Oct 7, 2013: The About page promised a story of magic, cliche, and adventure, but so far I’ve only found two of the three. Undestined may be full of magic and adventure, but anytime it edges near a cliche it subverts, deconstructs, or reconstructs it, creating a new and interesting take on fantasy fiction. The story follows Silay, a girl who, in a world where everyone seems to have a predestined fate, has no destiny at all. While the writing is somewhat sparse, it also makes for quick and easy reading, and a story that rapidly engages the reader.

Heavy readers of fantasy will chuckle at the metafictional references sprinkled throughout; from the chapter notes and the story itself, it is clear that the author is very familiar with the heroic monomyth and the more common fantasy tropes. While many parts of Undestined could be seen as a stab at the fantasy genre itself (people with heroic destinies are quite blatantly called Heroes, for instance), other parts are played straight. It’s not your typical magical adventure but neither is it a gritty subversion; it falls somewhere in the middle, a reconstruction of high fantasy.
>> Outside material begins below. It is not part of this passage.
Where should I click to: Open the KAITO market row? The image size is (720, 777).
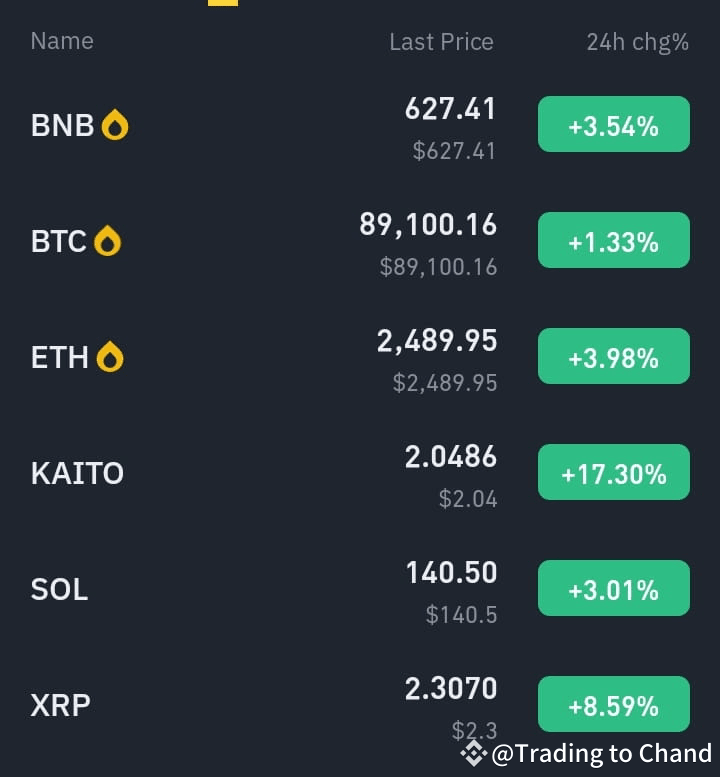point(360,473)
The style of the prose lends itself to the story: it is sparse and unadorned (sometimes, a little too much so- the chapters tend towards the short side and have difficulty developing atmosphere and imagery, although Undestined has improved at that as it has progressed). The cast is well within reasonable size, and while fantasy worlds like these can very quickly become embroiled in their own settings, the author does a fine job of keeping the prose clear and concise. Realism is apparent in the writing; blisters and arduous walks are brought to the fore where in more conventional pieces they would be ignored. The downsides of this style are that, at times, the characters and settings feel undeveloped. The author provides character profiles and setting descriptions around the site, but I feel there are more elegant ways of conveying these things than a dossier.

A quick note: while, from the archives, the update schedule seems a little inconsistent, it does seem that currently the author is trying to improve her pace and keep updates regular.
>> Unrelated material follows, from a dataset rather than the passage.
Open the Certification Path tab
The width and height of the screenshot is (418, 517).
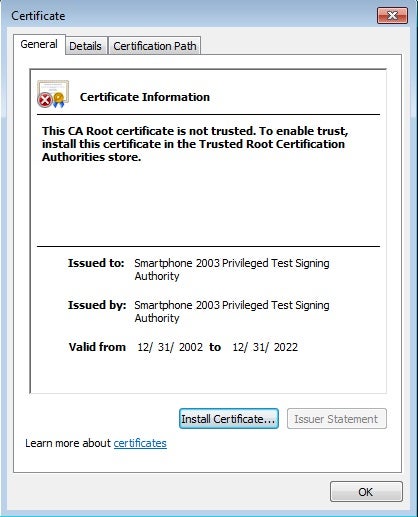coord(155,46)
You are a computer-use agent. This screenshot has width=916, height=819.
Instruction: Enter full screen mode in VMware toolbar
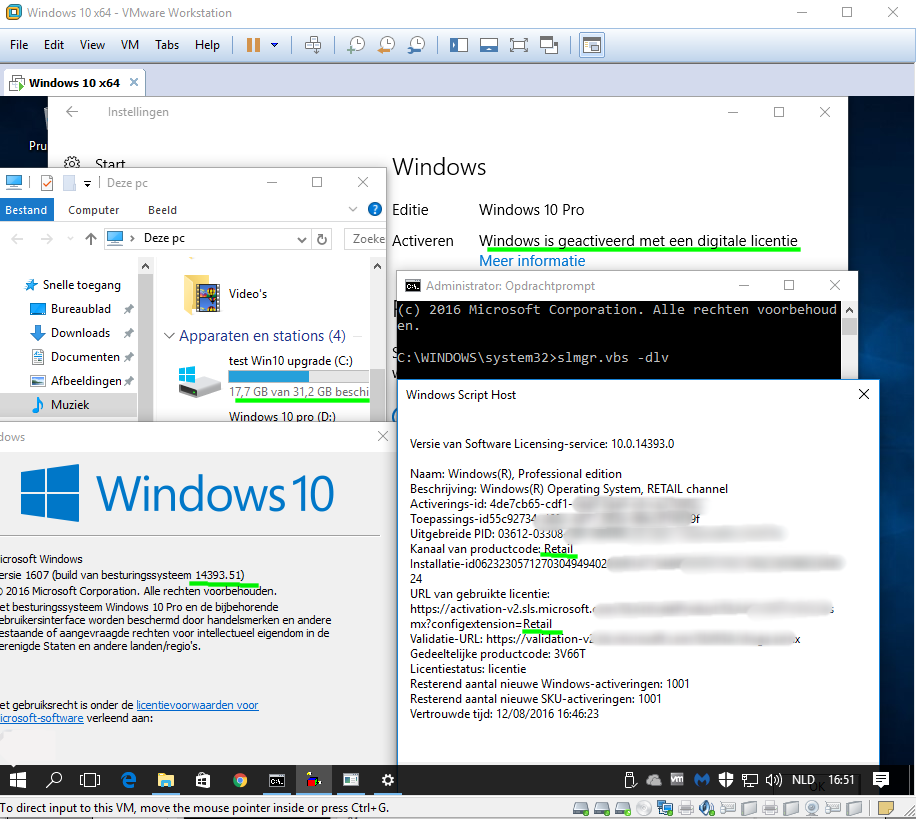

Undestined is not without faults- the pacing is off at times and there are just enough typos to be noticeable- but it is interesting and addictive at the same time and I am eager to read more. People who’re looking for new takes on fantasy will enjoy this, and even those looking for a more straightforward read will appreciate it. I’ll admit it is skewed towards my own personal tastes, but all the same I’d give a general recommendation to anyone looking for an enjoyable light read.